After forcing an improbable Game 6 from a 3-0 series deficit, the New Jersey Devils blew out the Hurricanes on home ice to end the series. With about two minutes left and the game well out of reach, the fans stood and cheered, completely ignoring anything that was happening on the ice at the time. A two-minute (and beyond) standing ovation in a blowout loss just to thank the team for the experience officially embedded Hurricanes hockey in North Carolina sports culture, and it would be a relationship that would go on to yield three trips to the conference finals, two trips to the Stanley Cup Final, and one remarkable Stanley Cup championship in 2006 that will forever be remembered as arguably the best fan environment ever in North Carolina.

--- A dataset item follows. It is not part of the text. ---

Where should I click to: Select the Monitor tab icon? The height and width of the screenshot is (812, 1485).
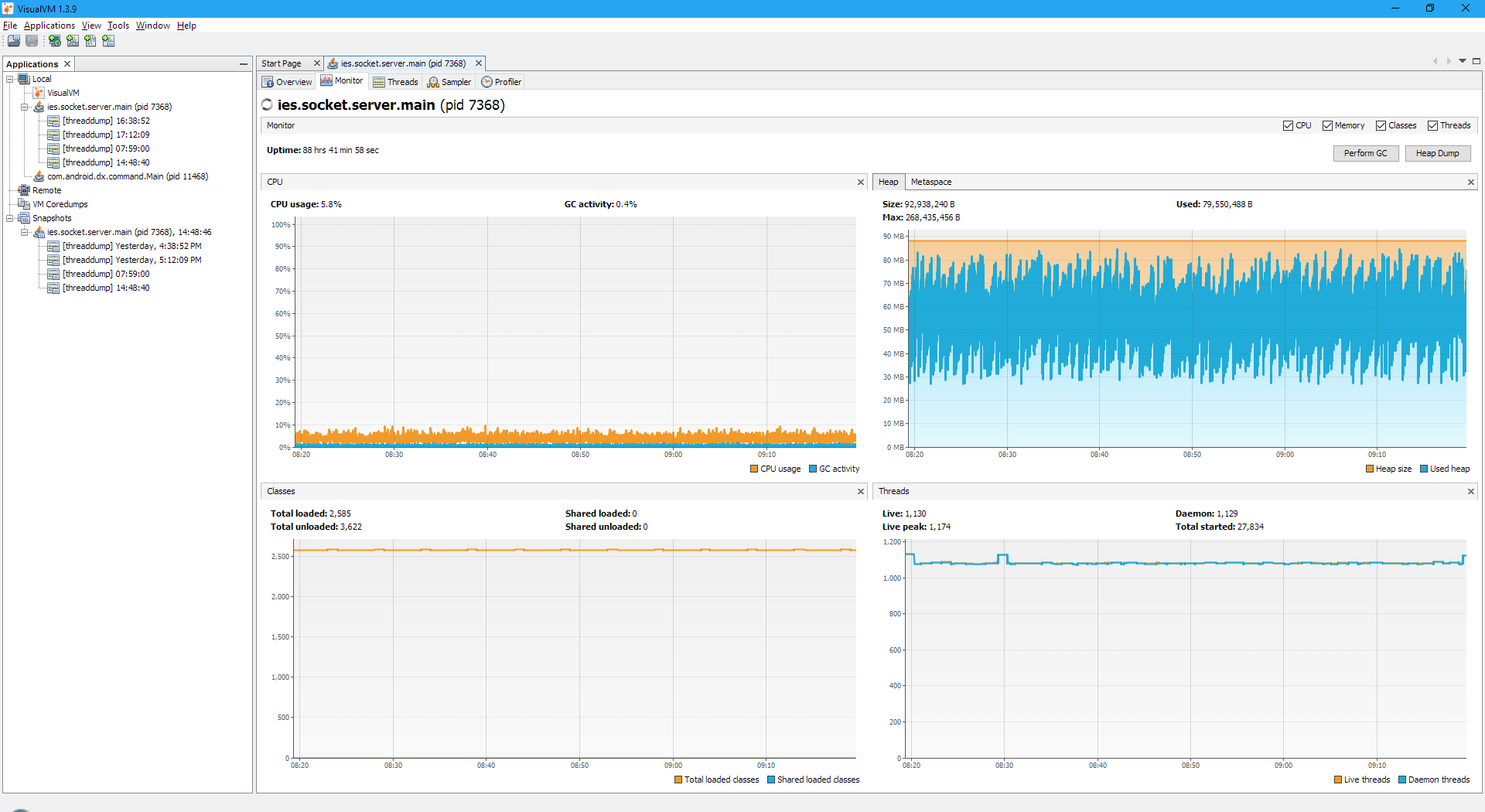[342, 80]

Turn on any NHL game tonight and you’ll see cheerleaders in the aisles. Walk through the parking lot at the PNC Arena before any home game and you’ll see truck loads of visiting fans soaking in the tailgating experience. Fans from around the league saw the Caniacs and said “hey, we should do what they’re doing, that looks awesome.” Hopefully someday soon, the Caniacs will get to take center stage again on another Stanley Cup run. They deserve it.